= Beginning of Section =

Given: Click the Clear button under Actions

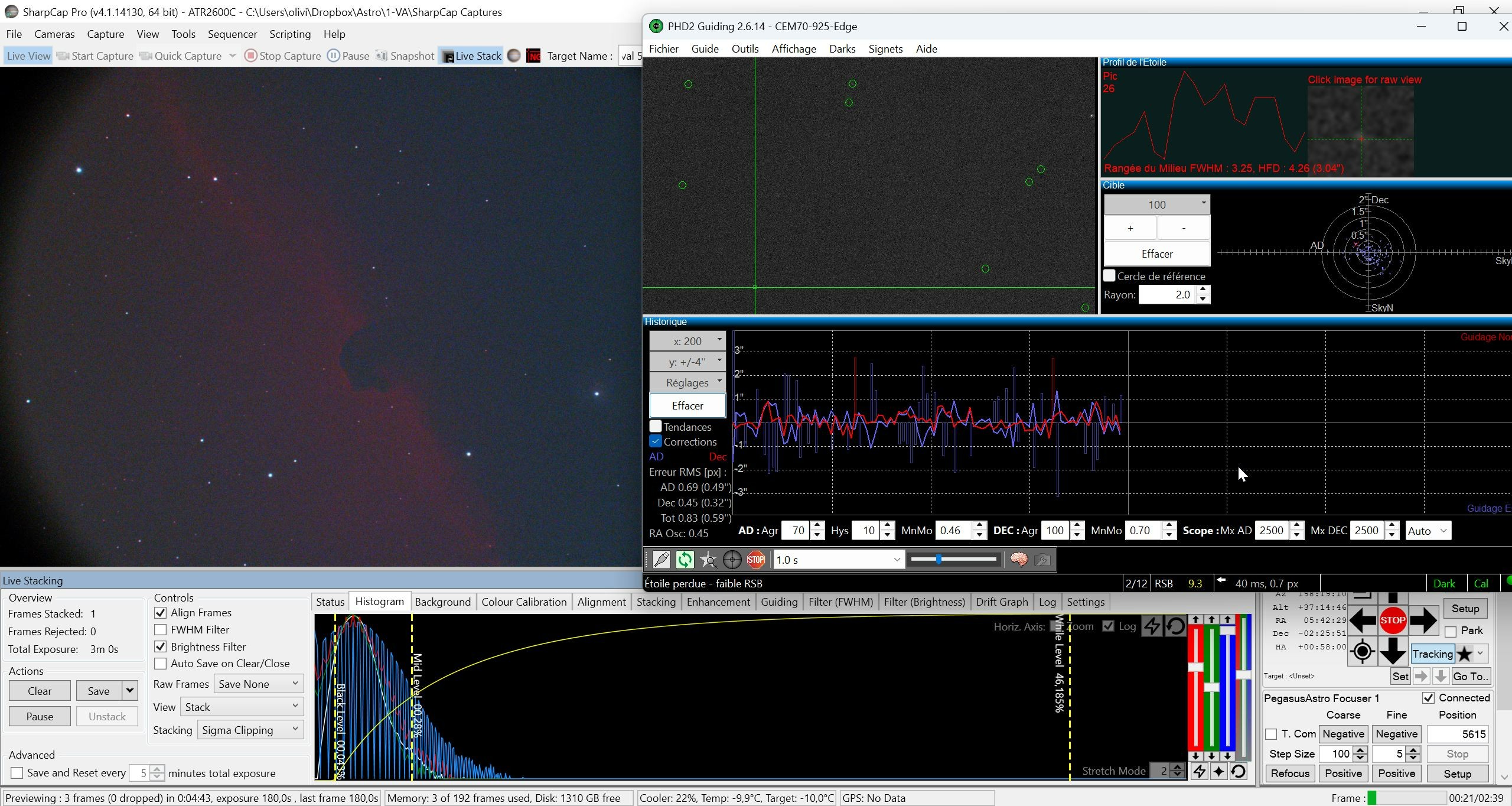Looking at the screenshot, I should click(x=40, y=691).
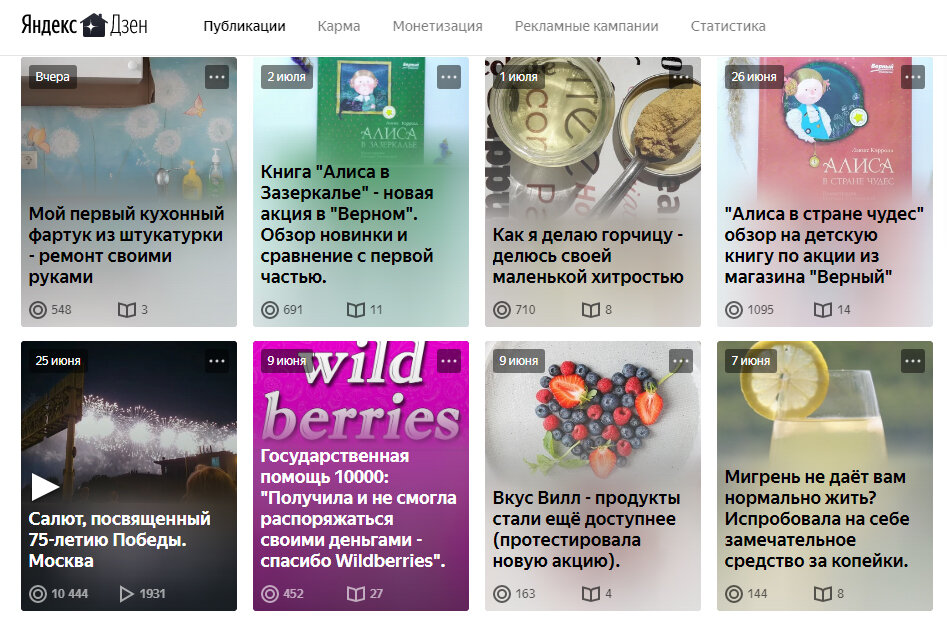Open three-dot menu on migraine article card
This screenshot has height=620, width=947.
pyautogui.click(x=913, y=361)
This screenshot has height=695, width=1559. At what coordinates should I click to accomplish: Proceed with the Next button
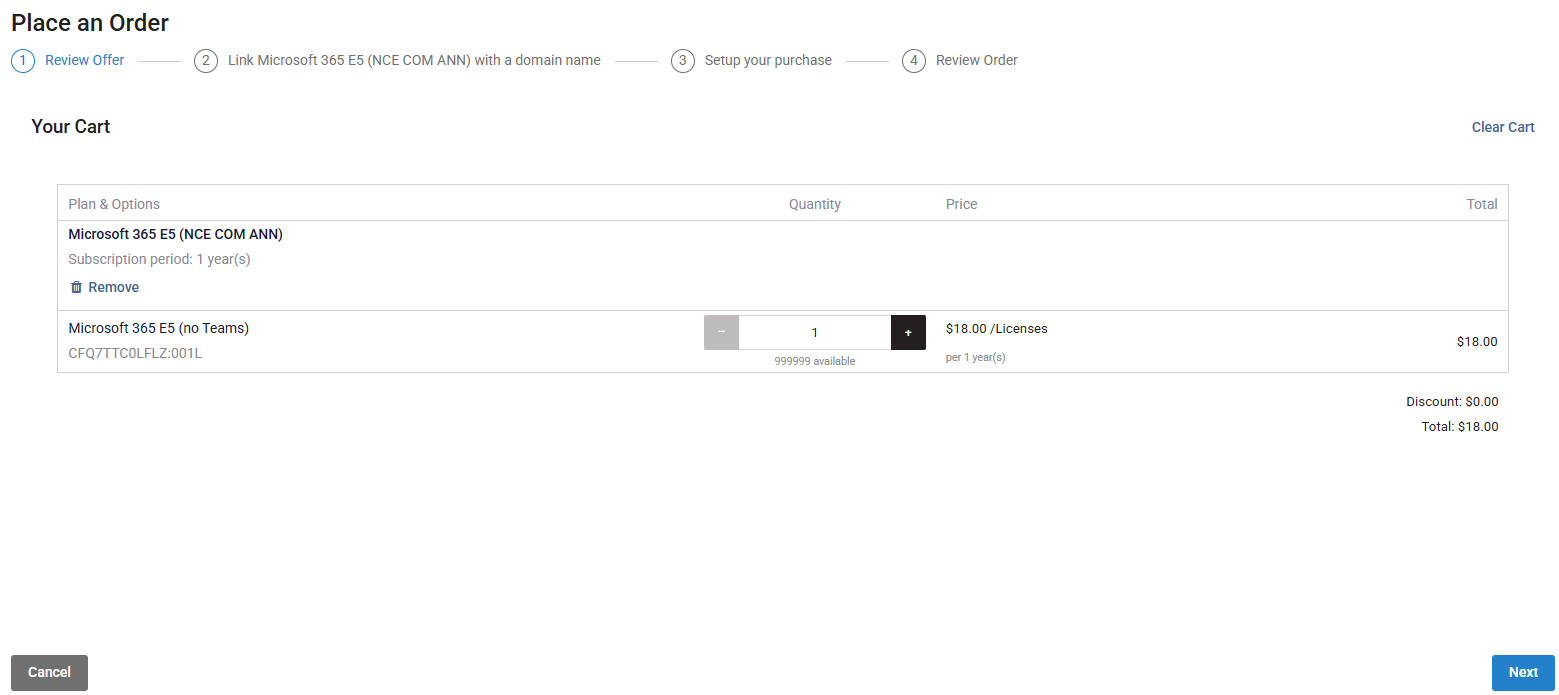pyautogui.click(x=1523, y=672)
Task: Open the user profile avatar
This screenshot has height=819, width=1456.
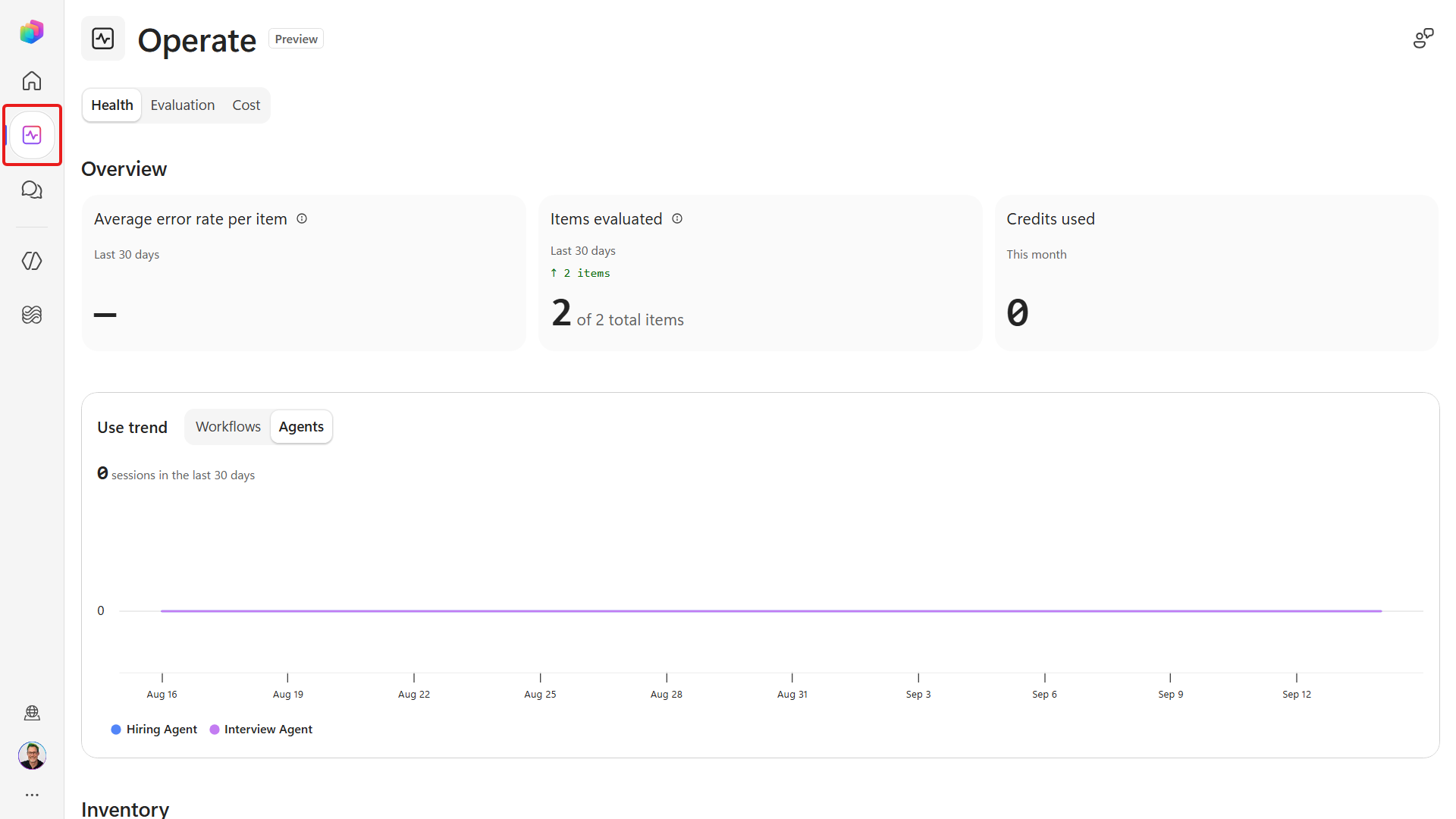Action: click(32, 755)
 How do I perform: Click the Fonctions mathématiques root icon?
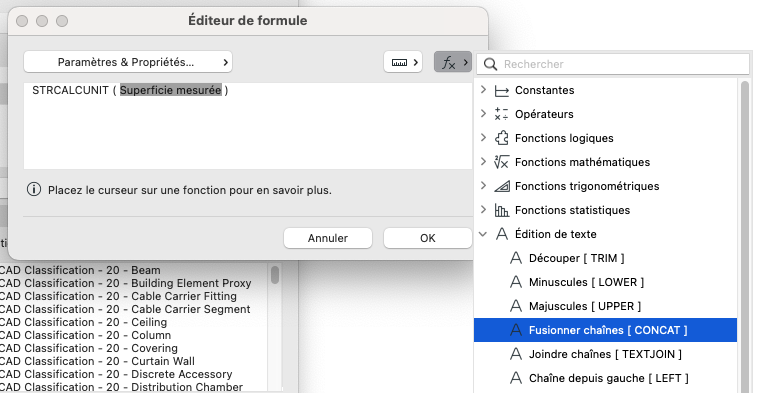[x=501, y=162]
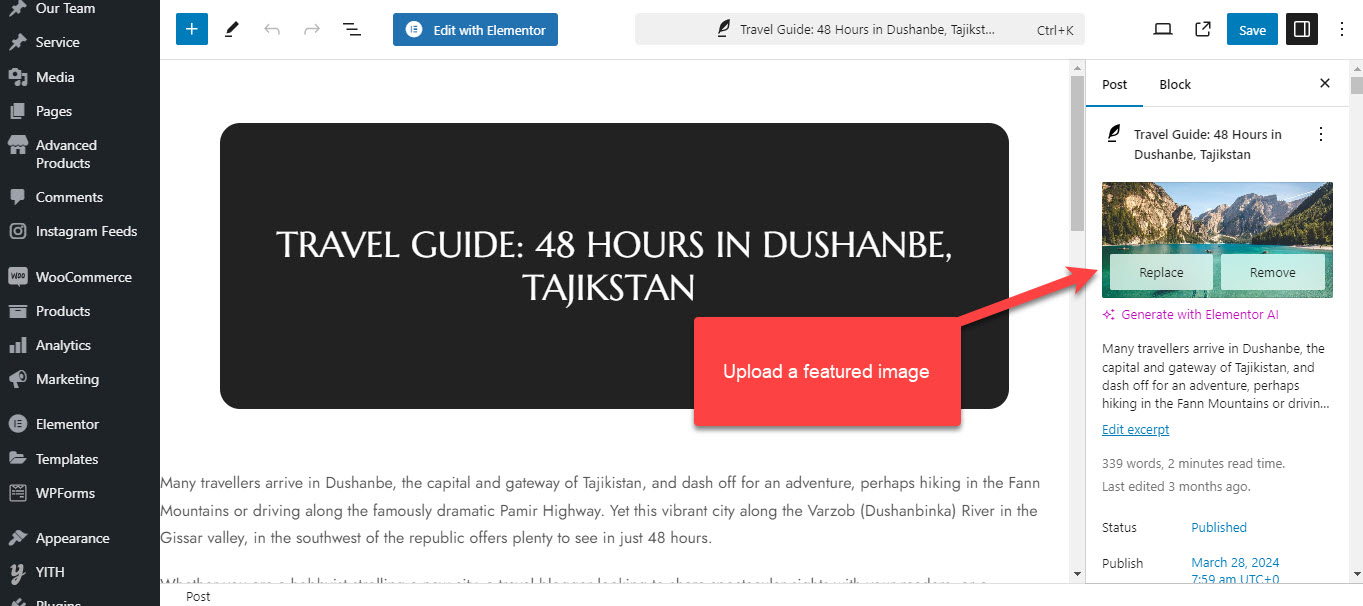Replace the featured image

click(1160, 272)
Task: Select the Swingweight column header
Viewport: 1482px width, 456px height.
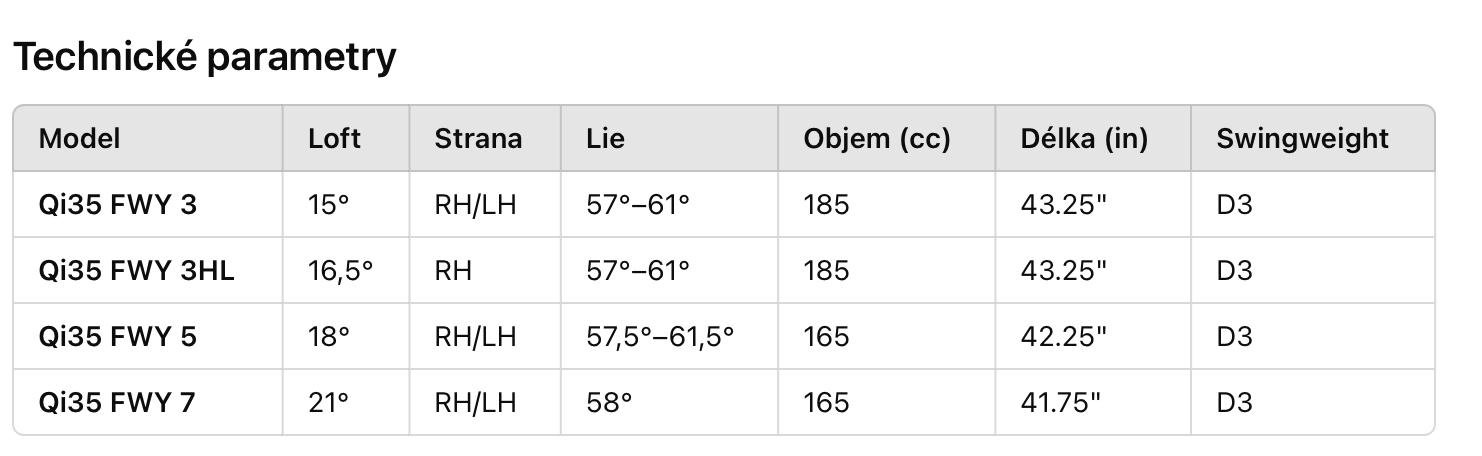Action: click(x=1303, y=138)
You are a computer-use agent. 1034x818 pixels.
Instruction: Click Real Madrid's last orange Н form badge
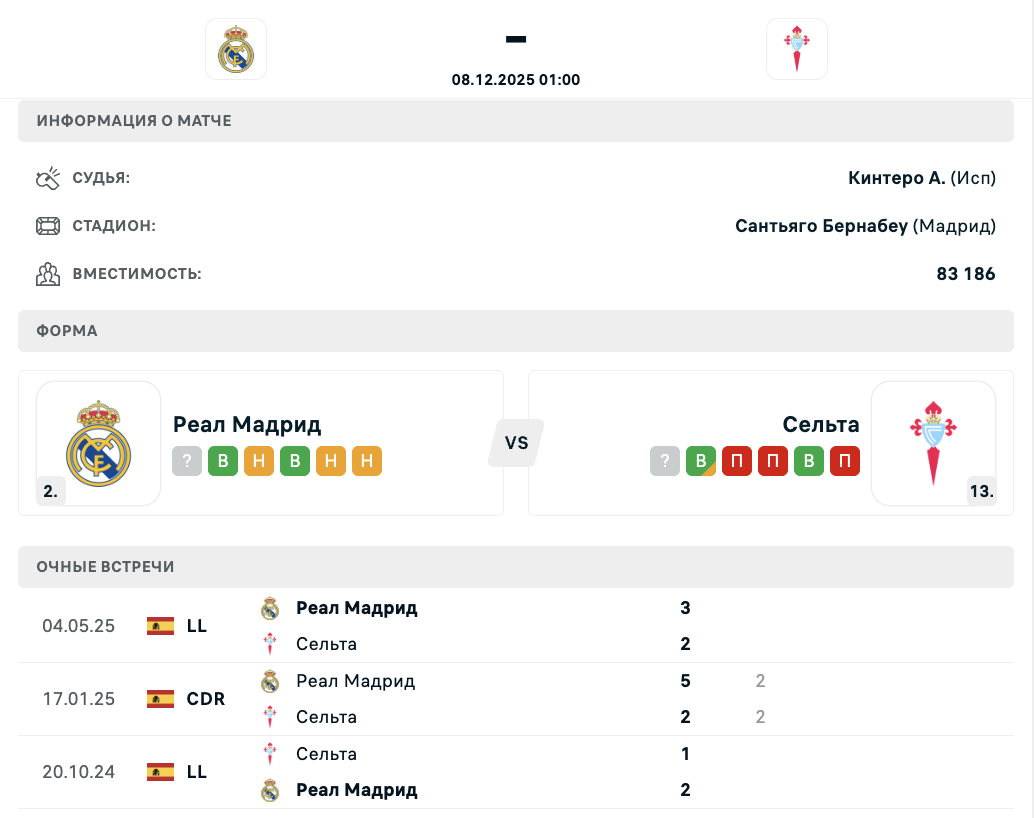click(367, 461)
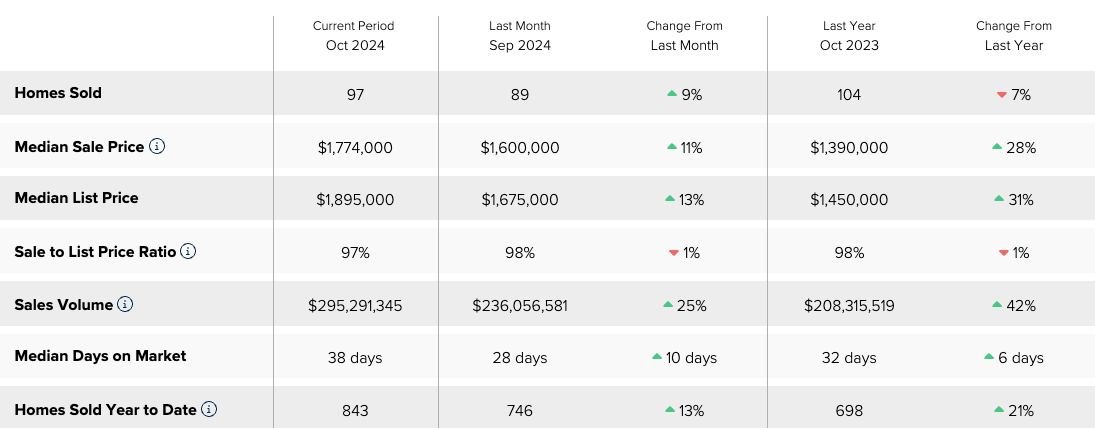Click the Change From Last Year header
This screenshot has height=428, width=1095.
(x=1014, y=36)
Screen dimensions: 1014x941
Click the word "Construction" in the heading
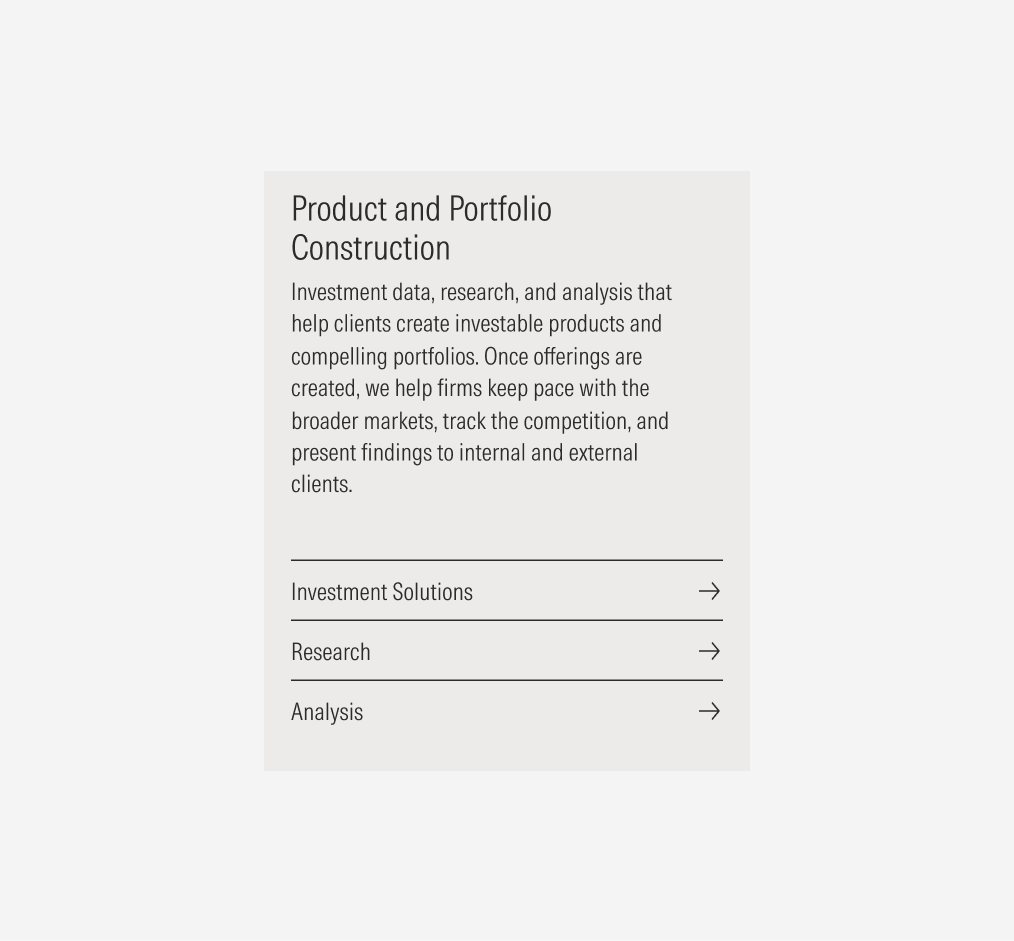click(371, 248)
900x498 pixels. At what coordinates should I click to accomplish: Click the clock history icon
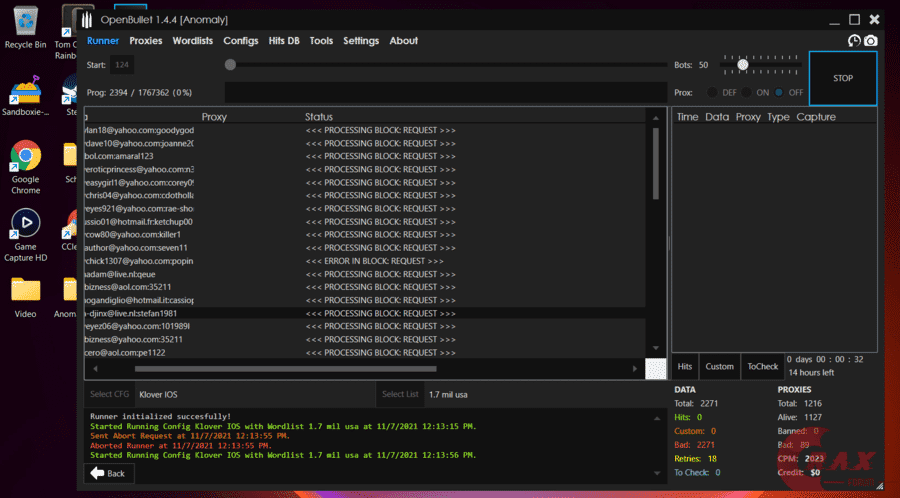click(854, 41)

= End of Section =

▸ **BRIEF**
From the material above, copy every line where the word "Task" is found.

▸ **EXPECTED OUTPUT**
Task: Open the user profile avatar
Task: Select the Swingweight column header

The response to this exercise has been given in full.